Collected data
= = =

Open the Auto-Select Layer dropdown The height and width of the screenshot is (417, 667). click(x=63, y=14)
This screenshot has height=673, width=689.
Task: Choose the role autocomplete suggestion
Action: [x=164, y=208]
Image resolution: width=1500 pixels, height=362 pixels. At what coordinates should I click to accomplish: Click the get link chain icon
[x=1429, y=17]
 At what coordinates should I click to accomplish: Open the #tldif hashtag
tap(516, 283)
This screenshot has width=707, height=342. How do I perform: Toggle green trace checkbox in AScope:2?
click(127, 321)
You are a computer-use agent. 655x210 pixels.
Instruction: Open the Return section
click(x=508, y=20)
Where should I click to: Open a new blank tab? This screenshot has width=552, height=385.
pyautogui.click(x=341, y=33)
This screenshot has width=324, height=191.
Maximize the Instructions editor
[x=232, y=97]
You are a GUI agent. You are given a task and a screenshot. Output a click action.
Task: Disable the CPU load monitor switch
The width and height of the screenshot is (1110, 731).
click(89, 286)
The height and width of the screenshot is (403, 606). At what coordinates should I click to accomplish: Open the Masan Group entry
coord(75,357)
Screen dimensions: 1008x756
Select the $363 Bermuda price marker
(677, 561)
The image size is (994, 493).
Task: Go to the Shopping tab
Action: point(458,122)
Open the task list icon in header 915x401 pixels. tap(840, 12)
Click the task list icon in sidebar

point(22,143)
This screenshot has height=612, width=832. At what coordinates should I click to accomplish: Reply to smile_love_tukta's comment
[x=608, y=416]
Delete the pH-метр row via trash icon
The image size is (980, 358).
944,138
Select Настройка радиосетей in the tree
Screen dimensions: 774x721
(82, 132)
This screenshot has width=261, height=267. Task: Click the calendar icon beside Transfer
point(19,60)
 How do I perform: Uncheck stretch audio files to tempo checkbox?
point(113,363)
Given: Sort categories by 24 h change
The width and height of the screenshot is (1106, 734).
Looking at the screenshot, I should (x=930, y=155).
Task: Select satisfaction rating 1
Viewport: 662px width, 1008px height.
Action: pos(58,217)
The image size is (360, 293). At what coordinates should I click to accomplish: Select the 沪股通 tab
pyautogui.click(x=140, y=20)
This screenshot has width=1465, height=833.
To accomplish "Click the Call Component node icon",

= = =

**Work instructions**
Say how many lines of the records contain the word "agent", and give no other output.

**Answer to this problem**
2